El destinatario del evento es un modelo de consumidor que ha mutado, al igual que la Feria, en su forma. Ahora, ese sujeto o visitante se supone que es un lector, categoría que encierra un paradigma cultural que excede dicho ámbito. Y aquí el tallado social no hace más que exponer la diferencia de clases, oportunidades, exclusiones y, lo más evidente en los últimos diez años: expulsiones e invisibilidades. La triste ironía tiene dos facetas alevosas y contradictorias. Está el lector que tuvo acceso al prestigio y beneficio de una educación superior, y está aquél sujeto que con dicho bagaje no admite ser lector, y eso habla de cierto fracaso del modelo educativo tradicional, argentino. Porque, ¿qué es una educación básica, media o superior? ¿La que garantizan las instituciones educativas a través del Estado? Que un profesional no sea lector es un fracaso grave. Ahora, visitando la Feria se encuentra más abundancia de lectores negados, consultando, revolviendo estanterías, presumiendo de un saber y posición social que ejercen con la compra compulsiva. En eso el escenario muestra situaciones ridículas, burdas, donde la ignorancia genera consultas y confusiones humorísticas. Triste espectáculo, tedioso: el público se disfraza de sabio tropezando a cada paso con sus falencias. Tal vez el lector negado sea el destinatario ideal de una feria. Y es que el salvaje capitalismo abusó del enciclopedismo para falsear las posibilidades humanas: al clasificar y cualificar el saber, desplazarlo del centro de la escena social por la información, se hizo de la ciencia, y con ella, del conocimiento a nivel trasnacional. Por ejemplo, hay un debate ridículo en torno a libro en papel versus libro digital: si el tráfico de saberes es la logística de la acumulación, es obvio que el formato económico se impone. El no-papel será inevitable, triunfará por la lógica de la salvaje pirámide de riqueza. En sí, el lector (el que interesa a la industria) es un lector de masas, un numeral en la fórmula del consumo, y la influencia del poder sectorial irá orientada a multiplicarlo, influyendo en las políticas sociales.

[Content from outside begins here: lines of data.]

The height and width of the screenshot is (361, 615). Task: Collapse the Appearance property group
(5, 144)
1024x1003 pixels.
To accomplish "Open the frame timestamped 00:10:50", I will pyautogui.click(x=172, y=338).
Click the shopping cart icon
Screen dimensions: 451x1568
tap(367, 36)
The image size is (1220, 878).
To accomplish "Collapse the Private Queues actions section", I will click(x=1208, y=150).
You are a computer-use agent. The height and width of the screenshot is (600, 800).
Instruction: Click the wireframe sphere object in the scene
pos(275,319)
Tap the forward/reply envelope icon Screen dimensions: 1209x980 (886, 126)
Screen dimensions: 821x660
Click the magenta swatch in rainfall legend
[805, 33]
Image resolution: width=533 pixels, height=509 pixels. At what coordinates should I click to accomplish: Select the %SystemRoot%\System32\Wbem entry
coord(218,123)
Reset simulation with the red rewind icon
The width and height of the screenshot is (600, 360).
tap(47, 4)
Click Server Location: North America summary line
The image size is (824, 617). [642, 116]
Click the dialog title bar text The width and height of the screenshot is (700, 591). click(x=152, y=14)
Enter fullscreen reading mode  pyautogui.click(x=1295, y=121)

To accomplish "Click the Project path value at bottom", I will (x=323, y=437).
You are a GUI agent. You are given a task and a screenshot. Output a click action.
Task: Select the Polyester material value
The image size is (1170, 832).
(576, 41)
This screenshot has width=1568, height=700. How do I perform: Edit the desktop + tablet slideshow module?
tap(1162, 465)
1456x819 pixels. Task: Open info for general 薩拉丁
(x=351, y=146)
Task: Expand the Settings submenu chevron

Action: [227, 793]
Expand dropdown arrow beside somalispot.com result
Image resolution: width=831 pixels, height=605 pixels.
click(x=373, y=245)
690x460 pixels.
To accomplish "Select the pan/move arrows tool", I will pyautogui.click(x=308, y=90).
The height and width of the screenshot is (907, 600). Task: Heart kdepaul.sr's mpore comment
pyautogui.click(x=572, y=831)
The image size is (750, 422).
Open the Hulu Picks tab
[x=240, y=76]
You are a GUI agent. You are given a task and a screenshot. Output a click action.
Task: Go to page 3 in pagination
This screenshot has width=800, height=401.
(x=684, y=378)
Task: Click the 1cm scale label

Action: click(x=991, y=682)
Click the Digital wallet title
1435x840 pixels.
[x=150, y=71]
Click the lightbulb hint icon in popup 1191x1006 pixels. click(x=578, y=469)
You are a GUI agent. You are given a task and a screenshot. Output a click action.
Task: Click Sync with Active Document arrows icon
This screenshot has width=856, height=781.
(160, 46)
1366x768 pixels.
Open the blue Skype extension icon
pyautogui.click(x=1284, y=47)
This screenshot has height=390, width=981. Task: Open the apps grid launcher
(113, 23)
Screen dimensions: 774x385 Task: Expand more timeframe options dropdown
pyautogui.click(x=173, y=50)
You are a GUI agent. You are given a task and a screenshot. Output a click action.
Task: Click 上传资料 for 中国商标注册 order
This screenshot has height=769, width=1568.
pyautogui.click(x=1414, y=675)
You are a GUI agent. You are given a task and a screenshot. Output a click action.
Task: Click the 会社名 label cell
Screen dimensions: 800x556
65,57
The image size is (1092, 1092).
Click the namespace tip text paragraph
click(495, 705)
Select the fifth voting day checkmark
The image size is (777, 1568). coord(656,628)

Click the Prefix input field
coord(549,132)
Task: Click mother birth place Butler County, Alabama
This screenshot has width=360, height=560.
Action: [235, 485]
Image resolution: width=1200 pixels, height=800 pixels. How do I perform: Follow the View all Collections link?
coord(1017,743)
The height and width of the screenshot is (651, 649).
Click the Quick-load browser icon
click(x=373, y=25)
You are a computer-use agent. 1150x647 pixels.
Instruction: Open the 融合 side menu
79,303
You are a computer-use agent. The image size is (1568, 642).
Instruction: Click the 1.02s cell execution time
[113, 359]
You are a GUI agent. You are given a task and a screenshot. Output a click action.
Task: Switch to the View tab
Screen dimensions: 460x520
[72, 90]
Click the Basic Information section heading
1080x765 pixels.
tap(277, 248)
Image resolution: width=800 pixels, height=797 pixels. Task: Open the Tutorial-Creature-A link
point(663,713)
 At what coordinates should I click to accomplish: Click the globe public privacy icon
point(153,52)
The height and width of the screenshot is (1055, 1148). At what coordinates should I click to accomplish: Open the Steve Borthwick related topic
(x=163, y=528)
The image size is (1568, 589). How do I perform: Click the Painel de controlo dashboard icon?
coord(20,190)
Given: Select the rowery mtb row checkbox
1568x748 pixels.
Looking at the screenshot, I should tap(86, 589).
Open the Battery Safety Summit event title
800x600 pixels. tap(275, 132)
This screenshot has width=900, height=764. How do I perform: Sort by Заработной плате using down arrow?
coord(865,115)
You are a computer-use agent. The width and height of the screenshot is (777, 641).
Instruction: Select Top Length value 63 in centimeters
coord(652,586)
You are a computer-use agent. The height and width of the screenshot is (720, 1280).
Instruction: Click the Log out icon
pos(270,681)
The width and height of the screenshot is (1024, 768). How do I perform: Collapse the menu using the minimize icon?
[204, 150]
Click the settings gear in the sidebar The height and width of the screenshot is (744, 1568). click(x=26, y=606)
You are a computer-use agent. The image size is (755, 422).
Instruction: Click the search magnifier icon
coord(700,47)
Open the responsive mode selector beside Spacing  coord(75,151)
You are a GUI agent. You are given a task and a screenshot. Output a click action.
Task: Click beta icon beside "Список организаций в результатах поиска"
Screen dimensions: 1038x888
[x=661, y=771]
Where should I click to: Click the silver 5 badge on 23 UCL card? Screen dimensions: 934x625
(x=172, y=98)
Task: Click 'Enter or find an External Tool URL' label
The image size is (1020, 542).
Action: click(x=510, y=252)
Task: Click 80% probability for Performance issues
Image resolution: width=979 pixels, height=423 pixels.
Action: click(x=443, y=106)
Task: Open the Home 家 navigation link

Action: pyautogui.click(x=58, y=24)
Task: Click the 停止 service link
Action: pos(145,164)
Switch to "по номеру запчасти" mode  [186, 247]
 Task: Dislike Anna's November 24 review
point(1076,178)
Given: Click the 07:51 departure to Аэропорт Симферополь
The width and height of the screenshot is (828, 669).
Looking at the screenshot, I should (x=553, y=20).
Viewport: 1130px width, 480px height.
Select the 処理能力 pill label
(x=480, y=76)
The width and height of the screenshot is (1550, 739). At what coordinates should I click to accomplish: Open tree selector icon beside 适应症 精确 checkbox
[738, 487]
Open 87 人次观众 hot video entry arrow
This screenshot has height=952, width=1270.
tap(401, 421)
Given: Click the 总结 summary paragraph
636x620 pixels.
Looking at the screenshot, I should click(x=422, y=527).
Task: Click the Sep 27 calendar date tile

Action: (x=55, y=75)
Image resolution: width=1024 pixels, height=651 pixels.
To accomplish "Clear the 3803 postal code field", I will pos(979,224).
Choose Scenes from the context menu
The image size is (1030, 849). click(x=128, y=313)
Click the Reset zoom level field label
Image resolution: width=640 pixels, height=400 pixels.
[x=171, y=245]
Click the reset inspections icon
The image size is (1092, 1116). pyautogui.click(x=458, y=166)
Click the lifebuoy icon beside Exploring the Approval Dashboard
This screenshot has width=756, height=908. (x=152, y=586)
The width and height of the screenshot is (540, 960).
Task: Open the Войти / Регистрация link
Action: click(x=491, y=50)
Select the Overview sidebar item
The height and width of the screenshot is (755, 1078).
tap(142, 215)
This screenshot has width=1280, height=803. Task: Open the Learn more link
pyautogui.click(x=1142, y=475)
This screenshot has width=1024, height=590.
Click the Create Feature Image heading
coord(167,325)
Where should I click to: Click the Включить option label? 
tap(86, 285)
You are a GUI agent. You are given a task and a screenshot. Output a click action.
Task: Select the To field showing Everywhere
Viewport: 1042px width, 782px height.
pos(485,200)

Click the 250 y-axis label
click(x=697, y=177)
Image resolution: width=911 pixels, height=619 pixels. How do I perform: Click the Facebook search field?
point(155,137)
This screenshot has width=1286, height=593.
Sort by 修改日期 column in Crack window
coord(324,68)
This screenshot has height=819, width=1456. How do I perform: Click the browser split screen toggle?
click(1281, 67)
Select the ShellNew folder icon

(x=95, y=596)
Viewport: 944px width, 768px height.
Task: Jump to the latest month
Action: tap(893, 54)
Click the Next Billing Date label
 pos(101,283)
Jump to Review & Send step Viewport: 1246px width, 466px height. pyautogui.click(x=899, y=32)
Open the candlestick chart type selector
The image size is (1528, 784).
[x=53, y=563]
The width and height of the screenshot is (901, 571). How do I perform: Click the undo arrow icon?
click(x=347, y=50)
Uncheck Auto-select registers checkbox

Y en esto no hay coyuntura, sino abandono, porque ante el hambre, la desocupación y las pandemias, ¿a quién le interesa el destino del lector?

Hay presunción de que una feria de libros es una usina de cultura. Resulta engañoso, más bien es una forma (y pienso desde los pequeños sellos editores) de acercarse al balcón de la masividad, mostrar otro tipo de visión y expectativa. A mayor diversidad, menos concentración de voces bajo tutelas dogmático-mercantiles. Hoy, la mayor parte de las editoriales tradicionales (en publicidad pasa lo mismo) tienen un socio internacional, vale decir, tienen una voz interna que es extraña a nuestra lengua. El resultado está en que lo publicado termina siendo una plataforma para el público, destinatario que es algo más despojado de entidad que el lector masivo al que referí más arriba. Sin caer en clichés nacionalistas, el respeto por la lengua argentina (si es que existe como tal) tendría su correlato si el estado produjera ciertas medidas proteccionistas para las editoriales del país: papel subvencionado, quitas impositivas, librerías en puntos de ventas descentrados, más bibliotecas populares, un plan de incentivo para que cada hogar disponga de su biblioteca y alimentarla trimestralmente con nuevo material... Sería una forma de compensar, pues si se distribuyen computadoras portátiles (que, en sí mismas, vienen a reemplazar al aparato de publicidad por excelencia que es la televisión), también debería instalarse la oportunidad de la lectura. Al cabo de décadas –si una política de estado tuviera aplicación continua–, serían los mismos lectores quienes transformarían el mercado editorial, y por tanto, la feria de libros carecería de sentido o tendría otro, muy distinto. De todas formas, ya en un marco más específico, aparecen gestos expresivos como el FILBA, un emprendimiento privado centrado en la literatura misma que, en oposición, coloca en el centro de escena a los autores. Por tanto, del autor al lector, encuentra otros caminos, que veremos a dónde llevan; a su vez, lo más inquietante resulta interrogarse por cuál es el destino del libro, del lector, de la lectura misma, que de seguir así, terminará por hacer de la Feria del Libro un recuerdo de otra época.